Though live records are often a shady proposition, when it comes to certain artists, there's no question that a live record is essential. Artists like John Coltrane, the Grateful Dead and Elvis Presley definitely accomplished more in the live setting than they did in the studio, and live recordings serve as important documents of their brilliance. On the other hand, bands like The Ramones, the Beach Boys and Guided By Voices all made music that sounded great live, but their live shows didn't really differ much from their studio recordings.
Then there's Kraftwerk. This German groups role in modern music cannot be denied; their computerized music helped to redefine and innovate music, opening up new possibilities for sound, inspiring techo, electronica, dance music, pop music and even hip-hop. Even though their presence within the music world has been minimal, their influence has not ceased after thirty-five years. In 2003, the band released their first new album in well over a decade, which they then followed with a world tour. Minimum-Maximum is a two-disc souvenir of the band's touring, capturing the audio portion of the band's multimedia experience.
If you are familiar with Kraftwerk, then you probably already understand the fundamental flaw with a Kraftwerk live record. Kraftwerk's style is so regimented and streamlined, there's very little room for variation. Sonic perfectionists that they are, it's a foregone conclusion that their live performance would sound perfect (read: sound just like the studio versions). At times, Minimum-Maximum occasionally feels like a greatest-hits package. Of course, one shouldn't expect anything but the classic moments from a band that's been inactive for over twenty years, and the majority of the collection revisits Kraftwerk's best moments.
That being said, Minimum-Maximum is still an amazing record. Songs like "The Robots" and "Computer Love" and "Autobahn" never sound dated, because these songs are still ahead of their time. In the live setting, these classic songs sound even bigger than their studio counterparts; some songs, including "Radioactivity" and "Numbers" appear in radically different arrangements, updating them into something that sounds even more futuristic than before, and these rearranged songs deftly link their past with the present--a present that Kraftwerk definitely influenced. And, on the beautifully sung "The Model," the band even lets slip that they are indeed human, allowing for a rare moment that doesn't feel overtly computerized. There's also something wonderful about the sound of thousands of people applauding these four geniuses, as if somehow their presence makes the Kraftwerk legacy complete.

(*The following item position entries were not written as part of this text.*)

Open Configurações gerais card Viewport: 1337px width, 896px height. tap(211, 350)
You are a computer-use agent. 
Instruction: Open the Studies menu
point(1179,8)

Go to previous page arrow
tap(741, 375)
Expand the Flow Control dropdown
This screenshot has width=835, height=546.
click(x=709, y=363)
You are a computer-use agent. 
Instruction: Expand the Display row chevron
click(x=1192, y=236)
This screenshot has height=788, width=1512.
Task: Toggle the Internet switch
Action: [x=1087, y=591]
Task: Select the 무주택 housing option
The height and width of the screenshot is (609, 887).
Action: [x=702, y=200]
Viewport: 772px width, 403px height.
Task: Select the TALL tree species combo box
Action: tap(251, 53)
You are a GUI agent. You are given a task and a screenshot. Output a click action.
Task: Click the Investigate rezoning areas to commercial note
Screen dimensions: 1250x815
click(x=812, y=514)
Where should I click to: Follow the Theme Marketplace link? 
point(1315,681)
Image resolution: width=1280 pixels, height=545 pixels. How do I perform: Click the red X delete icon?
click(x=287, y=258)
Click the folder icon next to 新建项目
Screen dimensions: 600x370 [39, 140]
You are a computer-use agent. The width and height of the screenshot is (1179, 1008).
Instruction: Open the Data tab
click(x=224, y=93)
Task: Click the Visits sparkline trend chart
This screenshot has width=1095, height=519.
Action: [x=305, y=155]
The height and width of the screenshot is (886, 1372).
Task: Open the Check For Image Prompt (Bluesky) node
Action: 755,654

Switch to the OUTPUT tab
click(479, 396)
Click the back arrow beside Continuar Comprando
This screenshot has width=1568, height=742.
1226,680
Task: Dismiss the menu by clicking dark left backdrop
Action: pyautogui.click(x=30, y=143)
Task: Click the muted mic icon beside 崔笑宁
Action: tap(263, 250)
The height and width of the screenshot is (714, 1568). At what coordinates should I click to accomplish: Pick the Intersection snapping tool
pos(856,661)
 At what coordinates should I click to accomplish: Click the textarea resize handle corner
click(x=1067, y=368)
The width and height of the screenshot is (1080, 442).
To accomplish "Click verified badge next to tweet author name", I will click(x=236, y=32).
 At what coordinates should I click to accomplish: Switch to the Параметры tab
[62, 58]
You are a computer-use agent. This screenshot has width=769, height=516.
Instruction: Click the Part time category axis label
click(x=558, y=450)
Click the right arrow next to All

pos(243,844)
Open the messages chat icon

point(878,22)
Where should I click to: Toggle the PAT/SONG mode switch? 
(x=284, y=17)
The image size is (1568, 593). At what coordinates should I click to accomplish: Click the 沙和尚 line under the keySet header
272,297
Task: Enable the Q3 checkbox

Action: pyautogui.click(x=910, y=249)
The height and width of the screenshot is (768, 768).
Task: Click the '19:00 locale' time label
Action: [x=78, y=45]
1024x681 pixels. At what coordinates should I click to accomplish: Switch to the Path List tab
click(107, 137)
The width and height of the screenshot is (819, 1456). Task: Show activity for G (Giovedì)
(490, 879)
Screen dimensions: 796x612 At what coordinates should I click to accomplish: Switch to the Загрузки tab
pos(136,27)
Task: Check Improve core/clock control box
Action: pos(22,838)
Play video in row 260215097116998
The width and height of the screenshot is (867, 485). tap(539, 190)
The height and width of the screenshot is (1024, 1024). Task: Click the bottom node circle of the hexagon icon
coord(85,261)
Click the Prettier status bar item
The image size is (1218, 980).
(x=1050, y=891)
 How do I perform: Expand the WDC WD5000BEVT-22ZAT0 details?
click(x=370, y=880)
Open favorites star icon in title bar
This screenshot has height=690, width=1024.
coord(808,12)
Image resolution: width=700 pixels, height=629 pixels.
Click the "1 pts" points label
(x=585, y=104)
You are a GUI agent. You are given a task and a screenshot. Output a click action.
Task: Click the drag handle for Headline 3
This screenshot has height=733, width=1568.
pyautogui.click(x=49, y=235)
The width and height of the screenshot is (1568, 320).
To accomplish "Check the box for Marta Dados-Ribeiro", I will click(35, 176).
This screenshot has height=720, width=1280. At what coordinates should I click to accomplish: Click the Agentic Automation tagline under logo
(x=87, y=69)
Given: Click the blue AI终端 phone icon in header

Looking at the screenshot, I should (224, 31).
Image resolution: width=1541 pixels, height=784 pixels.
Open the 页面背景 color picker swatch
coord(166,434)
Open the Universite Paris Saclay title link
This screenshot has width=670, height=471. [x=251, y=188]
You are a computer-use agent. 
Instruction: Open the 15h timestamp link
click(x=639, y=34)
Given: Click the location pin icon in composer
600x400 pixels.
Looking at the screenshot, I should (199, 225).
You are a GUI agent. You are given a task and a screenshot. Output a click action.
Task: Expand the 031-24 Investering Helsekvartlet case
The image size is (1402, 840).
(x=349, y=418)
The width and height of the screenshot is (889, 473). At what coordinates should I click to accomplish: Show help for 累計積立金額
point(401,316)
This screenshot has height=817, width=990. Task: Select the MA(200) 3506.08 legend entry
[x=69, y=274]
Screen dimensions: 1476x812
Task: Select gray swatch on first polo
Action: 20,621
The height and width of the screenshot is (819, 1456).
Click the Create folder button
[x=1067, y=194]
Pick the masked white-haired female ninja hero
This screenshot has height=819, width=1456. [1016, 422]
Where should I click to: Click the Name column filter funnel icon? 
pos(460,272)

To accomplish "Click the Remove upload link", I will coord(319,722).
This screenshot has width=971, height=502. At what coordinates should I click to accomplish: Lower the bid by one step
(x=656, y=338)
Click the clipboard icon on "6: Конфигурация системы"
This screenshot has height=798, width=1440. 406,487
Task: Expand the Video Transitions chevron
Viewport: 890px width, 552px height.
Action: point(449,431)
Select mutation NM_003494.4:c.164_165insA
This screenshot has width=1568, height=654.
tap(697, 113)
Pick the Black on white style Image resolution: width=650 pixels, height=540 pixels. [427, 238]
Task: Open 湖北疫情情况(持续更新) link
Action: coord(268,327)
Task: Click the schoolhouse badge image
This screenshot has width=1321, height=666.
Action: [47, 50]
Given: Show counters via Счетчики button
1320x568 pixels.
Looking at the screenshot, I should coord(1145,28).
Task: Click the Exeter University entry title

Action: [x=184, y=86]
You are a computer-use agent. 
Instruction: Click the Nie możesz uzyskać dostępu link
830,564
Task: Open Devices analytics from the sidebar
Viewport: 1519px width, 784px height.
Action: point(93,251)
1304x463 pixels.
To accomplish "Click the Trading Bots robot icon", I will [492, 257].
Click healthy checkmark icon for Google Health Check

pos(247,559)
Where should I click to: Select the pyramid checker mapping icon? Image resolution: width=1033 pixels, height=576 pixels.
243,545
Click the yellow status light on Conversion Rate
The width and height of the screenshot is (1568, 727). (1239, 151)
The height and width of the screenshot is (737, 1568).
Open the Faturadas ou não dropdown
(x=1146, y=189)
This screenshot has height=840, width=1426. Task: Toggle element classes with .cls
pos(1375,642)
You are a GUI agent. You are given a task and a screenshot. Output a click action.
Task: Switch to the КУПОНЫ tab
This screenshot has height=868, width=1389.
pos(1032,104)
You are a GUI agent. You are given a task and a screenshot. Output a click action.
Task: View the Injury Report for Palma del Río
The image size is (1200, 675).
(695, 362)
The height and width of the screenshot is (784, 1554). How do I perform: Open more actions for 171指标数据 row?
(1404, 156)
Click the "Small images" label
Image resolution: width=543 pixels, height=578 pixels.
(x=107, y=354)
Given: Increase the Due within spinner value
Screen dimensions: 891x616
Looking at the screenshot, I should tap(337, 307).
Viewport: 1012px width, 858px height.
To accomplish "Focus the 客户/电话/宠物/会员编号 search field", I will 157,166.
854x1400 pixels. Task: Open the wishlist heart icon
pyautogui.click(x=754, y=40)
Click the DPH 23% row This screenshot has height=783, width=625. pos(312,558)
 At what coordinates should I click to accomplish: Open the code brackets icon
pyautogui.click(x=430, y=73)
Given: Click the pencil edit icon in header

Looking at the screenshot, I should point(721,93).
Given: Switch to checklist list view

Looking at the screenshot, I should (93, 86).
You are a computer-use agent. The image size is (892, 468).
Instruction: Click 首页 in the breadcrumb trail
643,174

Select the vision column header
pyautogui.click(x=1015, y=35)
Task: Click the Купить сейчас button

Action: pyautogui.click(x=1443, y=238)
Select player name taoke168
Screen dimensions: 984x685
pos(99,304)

The only thing that could have made Minimum-Maximum even better would have been a DVD that captures the multimedia spectacle of Kraftwerk's live show--but I bet that's probably forthcoming. Minimum-Maximum is an excellent live document of these amazing innovators of modern music, an excellent overview of the songs that changed the music world, and, quite simply, a damn good time. Try listening to it on your car stereo and not wind up driving too fast.